- EXERCISE INSTRUCTIONS -
The passage on BRICS inequality below rules out several explanations for that inequality. List every explanation it rejects.

There is, however, one economic indicator on which the BRICS have caught up, and sometimes surpassed, much of the advanced global North: despite dramatic reductions in absolute poverty, they are starkly unequal countries. Table 1 gives the Gini coefficients for selected countries. 2 As is clear, the BRICS share comparably high levels of social inequality with the USA (and the United Kingdom, for that matter). The reasons for this remain obscure: it cannot easily be attributed to supposed Asian cultural values, since Japan is an example of a country with a relatively low score; it is not directly related to the kinds of market imperfections that are obvious in China, since the USA, Singapore and Hong Kong are highly market-oriented economies; neither does it directly correlate with political systems, since Japan (long dominated by a rightist party) shares a score with Sweden (the nirvana of social democracy).
UNDP estimates of Gini coefficients 2000–11
Source: United Nations Development Programme, Human Development Report 2011.

- SUPPLIED DATA -
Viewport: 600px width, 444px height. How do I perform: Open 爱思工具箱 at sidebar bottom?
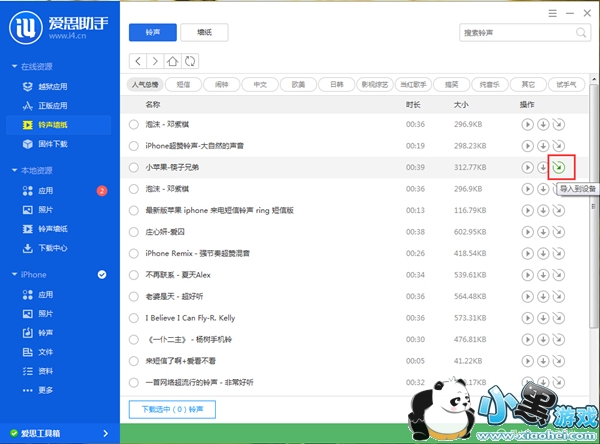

- FINISHED ANSWER -
- Supposed Asian cultural values
- The kinds of market imperfections that are obvious in China
- Political systems